Inhalt der Premium Edition bzw. Ultimate Songbird Edition
- Artbook in limitierter Auflage
- Handyman-Figur
- Teufelskuss-Lithographie
- Killerkrähen-Schlüsselanhänger
- Soundtrack (als digitale Version, downloadbar)
- Upgrade Pack (Ingame Items)
- PC-Themes
- 25cm große Songbird-Figur aus Kunstharz (nur Ultimate Songbird Ed.)

Preis: 40€ / 90€ / 180€ (Stand 31.03.13, Quelle: Amazon.de; bezogen auf die PC-Versionen)

Hardwarevorraussetzungen:

Mindestens:
- Windows Vista SP2 oder Windows 7
- Intel Core 2 Duo 2,4 GHz oder AMD Athlon X2 2,7 GHz
- 2 GB RAM
- 20 GB freien Festplattenspeicher
- DirectX-10-kompatible Grafikkarte mit mindestens 512 MB Speicher (Radeon 3870 oder Geforce 8800GT)

Empfohlen:
- Windows 7 SP1 64-bit
- Quadcore-CPU
- 4 GB RAM
- 30 GB freien Festplattenspeicher
- DirectX-11-kompatible Grafikkarte mit mindestens 1024 MB Speicher (Radeon 6950 oder Geforce GTX 560)

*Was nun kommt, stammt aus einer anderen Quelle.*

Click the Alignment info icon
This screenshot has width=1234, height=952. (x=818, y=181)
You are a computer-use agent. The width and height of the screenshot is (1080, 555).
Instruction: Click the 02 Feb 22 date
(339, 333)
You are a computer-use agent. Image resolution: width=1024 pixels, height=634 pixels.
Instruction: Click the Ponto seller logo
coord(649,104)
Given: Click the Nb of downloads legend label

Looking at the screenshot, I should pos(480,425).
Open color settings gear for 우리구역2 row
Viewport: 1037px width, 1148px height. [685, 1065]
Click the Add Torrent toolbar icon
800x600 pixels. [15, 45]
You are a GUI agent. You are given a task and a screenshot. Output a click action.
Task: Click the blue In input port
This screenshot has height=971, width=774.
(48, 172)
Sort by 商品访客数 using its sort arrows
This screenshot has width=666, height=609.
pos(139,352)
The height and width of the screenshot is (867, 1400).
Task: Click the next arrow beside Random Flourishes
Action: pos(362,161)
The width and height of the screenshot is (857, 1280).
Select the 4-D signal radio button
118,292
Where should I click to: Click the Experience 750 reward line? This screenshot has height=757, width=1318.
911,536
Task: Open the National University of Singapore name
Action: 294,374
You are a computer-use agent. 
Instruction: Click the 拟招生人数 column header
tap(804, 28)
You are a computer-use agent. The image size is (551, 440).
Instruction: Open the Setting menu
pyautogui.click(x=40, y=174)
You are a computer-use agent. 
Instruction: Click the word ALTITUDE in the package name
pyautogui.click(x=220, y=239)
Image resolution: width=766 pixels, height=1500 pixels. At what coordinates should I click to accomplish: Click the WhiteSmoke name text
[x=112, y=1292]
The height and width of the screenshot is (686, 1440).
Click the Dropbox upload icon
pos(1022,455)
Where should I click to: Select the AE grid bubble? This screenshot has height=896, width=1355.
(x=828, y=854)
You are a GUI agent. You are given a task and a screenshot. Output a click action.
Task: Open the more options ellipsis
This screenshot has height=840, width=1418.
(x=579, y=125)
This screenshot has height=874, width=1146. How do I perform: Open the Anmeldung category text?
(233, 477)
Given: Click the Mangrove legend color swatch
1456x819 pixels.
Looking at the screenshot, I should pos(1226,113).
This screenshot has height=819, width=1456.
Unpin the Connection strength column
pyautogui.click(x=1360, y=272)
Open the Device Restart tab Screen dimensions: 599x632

Nachfolger oder doch was eigenes?

Bioshock Infinite ist der lang erwartete Nachfolger zu Bioshock 2. Spielt jedoch in einer komplett anderen Welt und zwar im Jahre 1912 in Columbia, der fliegenden Stadt über den Wolken. Hier regiert der „Prophet“ Zachary Comstock, der die gesamte Stadt indoktriniert zu haben scheint. Der Spieler schlüpft in die Rolle von Booker DeWitt, einem ehemaligen Pinkerton-Detektiv. Durch Glücksspiel nun hochverschuldet hat er sich bereit erklärt, ein Mädchen aus Columbia zu befreien und zu seinen Auftraggebern nach New York zu bringen. Diese übernehmen im Gegenzug seine Schulden.
Man beginnt also an einem Leuchtturm, umgeben von 2 komischen Gestalten, die Booker geleiten. Dieser entpuppt sich als Eingangstor nach Columbia.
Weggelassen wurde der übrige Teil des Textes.